Q: Do you think you will abandon the PC?
A: The PC is our hallmark. But it is true that more and more, our games are adapting to the most modern canons, and that includes more formats.
Q: Have you considered VR? Do you see him leaving for now?
“There are no proposals on the VR table. But some research, maybe it might fit.”
A: At an experience level, yes, but not for the full game. At the moment there are no proposals on the table. But we do have it in mind. Some research, maybe it might fit, who knows. The tests we have done with BlackSad is something that we find incredible, very attractive, it changes the way we see games, totally immersive. If VR technology were more accessible to everyone, it could be considered.
Q: Do you think there is a lot to improve in VR yet?
A: Yes. Although Half Life-Alyx has surprised us a lot. I think that from there, it looks like VR will jump from experience to a game as such. In addition, the price is also an important brake. If Sony / Microsoft came out with some good improved glasses, it would be a good way to get the user used to it. It has many possibilities, but it is yet to be exploited.
Q: What do you think about the possibilities of the next-gen?
A: We find them amazing. The engines are putting the batteries, taking into account that from the first outing we will already see impressive titles. Another blank sheet to creativity. When barriers are removed, you become more creative. They open the doors for you. It is a different league. There are two attitudes, on the one hand, that of money that will have to be spent for the next gen, and on the other hand is that there is more creativity for those of us who do not get there. The counterpart of this is that expectations will rise (laughs).

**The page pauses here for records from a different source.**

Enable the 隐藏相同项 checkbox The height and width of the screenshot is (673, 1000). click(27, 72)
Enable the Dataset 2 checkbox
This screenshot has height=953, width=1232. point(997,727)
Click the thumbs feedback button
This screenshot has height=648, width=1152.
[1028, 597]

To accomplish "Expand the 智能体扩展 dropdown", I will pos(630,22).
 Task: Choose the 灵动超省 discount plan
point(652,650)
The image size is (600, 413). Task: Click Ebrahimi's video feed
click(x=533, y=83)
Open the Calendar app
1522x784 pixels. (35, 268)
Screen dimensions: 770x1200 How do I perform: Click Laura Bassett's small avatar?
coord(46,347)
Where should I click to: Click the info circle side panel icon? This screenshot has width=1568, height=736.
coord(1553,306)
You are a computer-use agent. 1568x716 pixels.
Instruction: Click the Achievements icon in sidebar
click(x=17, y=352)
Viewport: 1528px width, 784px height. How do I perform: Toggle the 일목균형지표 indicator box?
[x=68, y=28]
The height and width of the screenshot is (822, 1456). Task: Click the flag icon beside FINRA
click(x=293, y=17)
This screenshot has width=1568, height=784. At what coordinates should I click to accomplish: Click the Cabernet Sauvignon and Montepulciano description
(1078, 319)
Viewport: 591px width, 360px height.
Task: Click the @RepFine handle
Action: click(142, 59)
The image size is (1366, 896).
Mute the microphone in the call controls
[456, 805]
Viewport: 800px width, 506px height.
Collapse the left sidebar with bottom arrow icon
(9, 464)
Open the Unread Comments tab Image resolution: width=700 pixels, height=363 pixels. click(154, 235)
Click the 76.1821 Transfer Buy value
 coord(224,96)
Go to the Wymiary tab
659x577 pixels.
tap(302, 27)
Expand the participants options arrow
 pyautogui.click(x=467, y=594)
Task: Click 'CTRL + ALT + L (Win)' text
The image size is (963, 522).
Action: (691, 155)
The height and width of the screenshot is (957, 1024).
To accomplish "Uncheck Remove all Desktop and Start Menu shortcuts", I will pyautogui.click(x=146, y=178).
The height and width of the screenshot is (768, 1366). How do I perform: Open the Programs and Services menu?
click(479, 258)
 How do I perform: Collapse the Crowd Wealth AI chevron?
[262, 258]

Q: Physical or digital format?
A: Well here is an interesting change. The next-gen does not consist only in a change of console or architectures, but in the paradigm change of consuming video games. In fact we have already seen it with (Series S or digital PS5). And in the end, in the future we will go through a subscription model. We will not need to have a powerful pc, it remains to be seen what happens with Amazon, Stadia … and for me that is the real change. The form of the consumer changes that we are going to have the players with respect to the proposals of Playstation, Microsoft or Amazon. Let’s see what they propose to us.
Q: How do you see the future of the industry?
A: The future is going to be streaming. It is the future completely, and more now with 5G that is available to everyone. And not just with games. But also with the idea of PC. That before “I get a pc of 2000 euros” will pass away. We can contract a pc service for X euros per month, and we will connect directly. We will not have anything physical, we will not need a cutting-edge technological hulk. I think it is one of the most important changes. For developers it is much better, since that is how you work in a single version, instead of adapting it to all the formats available and to be. And on the other hand, the player is not forced to have X hardware to play. That is an abysmal step.
Q: If you had to get wet … What is your GOTY?
A: The Last of Us 2 at the narrative level is spectacular. A story not at all groundbreaking, but that has the ability to get you into the game of both 1 and 2, it is spectacular. Few games have reached that level. A shame not being able to say Cyberpunk (laughs) to see when it comes out. It will be a great game.